Die dem Kapital einverleibte Welt, die sich durch maßlose Verschuldung und abgründige Ungleichheiten auszeichnet, bildet ein instabiles und verworrenes Szenarium, das von Wutausbrüchen durchzogen und von einer diffusen Feindseligkeit umgetrieben wird. Der gespenstische Friede gerinnt zu einem endemischen Krieg, der Freund ist nicht mehr vom Feind zu unterscheiden, jedes Gesicht gleicht einer Maske. Alles scheint sich unter falscher Flagge abzuspielen.
Wir leben im Zeitalter der Ungewissheit. Die Angst vor den zunehmenden Gefahren wächst an, die Beklommenheit angesichts jener unbegreiflichen Vorfälle, die den Gang der Geschichte für immer umzulenken drohen, wird immer größer, die Furcht vor den Signalen einer heraufziehenden Katastrophe verschärft sich. Dem ersten Staunen folgt die kalte und nackte Empörung. Was geschieht, trotzt mit seiner unerträglichen Absurdität allem Verstehen.
Die Welt erscheint als unlesbar. Ihre Grammatik ist abstrus, ihre Syntax verworren. Es ist, als ließen sich keine inneren Zusammenhänge mehr erkennen, die zuvor noch alles zu einem Ganzen zu vereinen schienen. Der mythische Faden, den Ariadne Theseus zum Geschenk gemacht hatte, um sich mit dessen Hilfe im Labyrinth orientieren zu können, ist verschlissen, mehr noch: Er ist für immer gerissen. Diesem zeitgenössischen Drama eignet jedoch ein weiterer paradoxaler Zug, denn Theseus erkennt auch die Spuren nicht mehr, die er selbst hinter sich zurückgelassen hat. Als habe sich der Pfad nach langem Herumwandern derart komplex verschlungen, dass er kaum mehr nachvollziehbar ist. Es ist nun nicht mehr die Natur, die undurchdringlich ist; vielmehr ist jetzt die menschliche Geschichte selbst rätselhaft geworden.
+++++
Arbeitsaufträge ::
**a.** Beantworten Sie zum Textauszug über das Zeitalter der Ungewissheit diese Fragen:
(i) Wodurch zeichnet sich die dem Kapital einverleibte Welt aus?
(ii) Was folgt dem ersten Staunen?
(iii) Wer hatte Theseus den mythischen Faden zum Geschenk gemacht?
**b.** Wiederholen Sie aus dem Textauszug über das Zeitalter der Ungewissheit wortgetreu den Abschnitt zwischen „Die dem Kapital“ und „Absurdität allem Verstehen.“, beide Stellen eingeschlossen.
**c.** Führen Sie den Textauszug über das Zeitalter der Ungewissheit im Anschluss an seinen letzten Satz fort.

Angezeigte Daten ::
+++++
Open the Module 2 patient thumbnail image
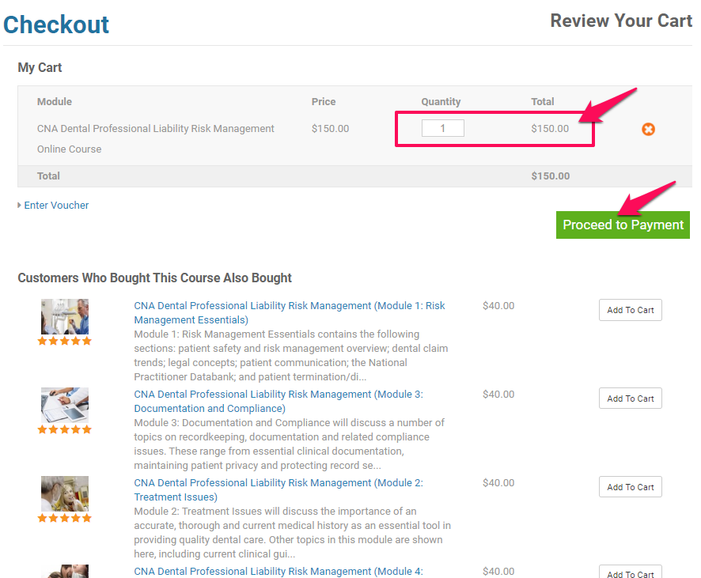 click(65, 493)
+++++
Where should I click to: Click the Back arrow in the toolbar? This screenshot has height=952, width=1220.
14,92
+++++
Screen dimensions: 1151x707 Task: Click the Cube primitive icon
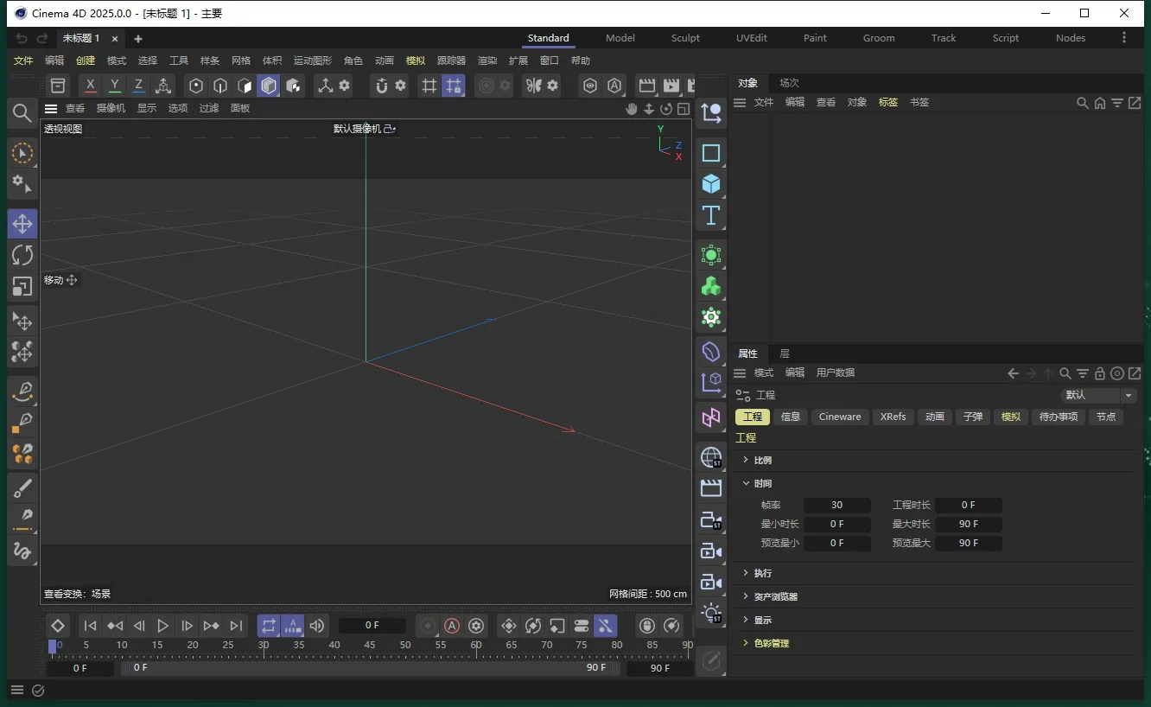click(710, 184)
+++++
Lösungen ::
**a.**
(i) Durch maßlose Verschuldung und abgründige Ungleichheiten.
(ii) Die kalte und nackte Empörung.
(iii) Ariadne.

**b.**
Die dem Kapital einverleibte Welt, die sich durch maßlose Verschuldung und abgründige Ungleichheiten auszeichnet, bildet ein instabiles und verworrenes Szenarium, das von Wutausbrüchen durchzogen und von einer diffusen Feindseligkeit umgetrieben wird. Der gespenstische Friede gerinnt zu einem endemischen Krieg, der Freund ist nicht mehr vom Feind zu unterscheiden, jedes Gesicht gleicht einer Maske. Alles scheint sich unter falscher Flagge abzuspielen.
Wir leben im Zeitalter der Ungewissheit. Die Angst vor den zunehmenden Gefahren wächst an, die Beklommenheit angesichts jener unbegreiflichen Vorfälle, die den Gang der Geschichte für immer umzulenken drohen, wird immer größer, die Furcht vor den Signalen einer heraufziehenden Katastrophe verschärft sich. Dem ersten Staunen folgt die kalte und nackte Empörung. Was geschieht, trotzt mit seiner unerträglichen Absurdität allem Verstehen.

**c.**
Dies geschieht ausgerechnet am Gipfelpunkt der Globalisierung, wenn die eroberte, erschlossene und durchtechnisierte Welt endlich disponibel und stets zuhanden scheint. Das menschliche Subjekt hat diese als sein Gegenüber betrachtet und die eigene Weltanschauung ausgebildet, deren Grundlage der Glaube ist, sich selbst und die eigene Geschichte zu kennen. Doch auf einmal gelingt es jenem Subjekt, das sich für den Gebieter der Welt, für das privilegierte Zentrum des Systems, für den Regisseur des Handlungsgeflechts hielt, nicht mehr, sich zu orientieren. Es ist verloren. Die Zusammenhänge schwinden; die gesamtheitliche Anschauung löst sich auf. Im Konstrukteur der Welt steigt der Verdacht auf, selbst konstruiert worden zu sein. Der Lenker fühlt sich jetzt seinerseits gelenkt.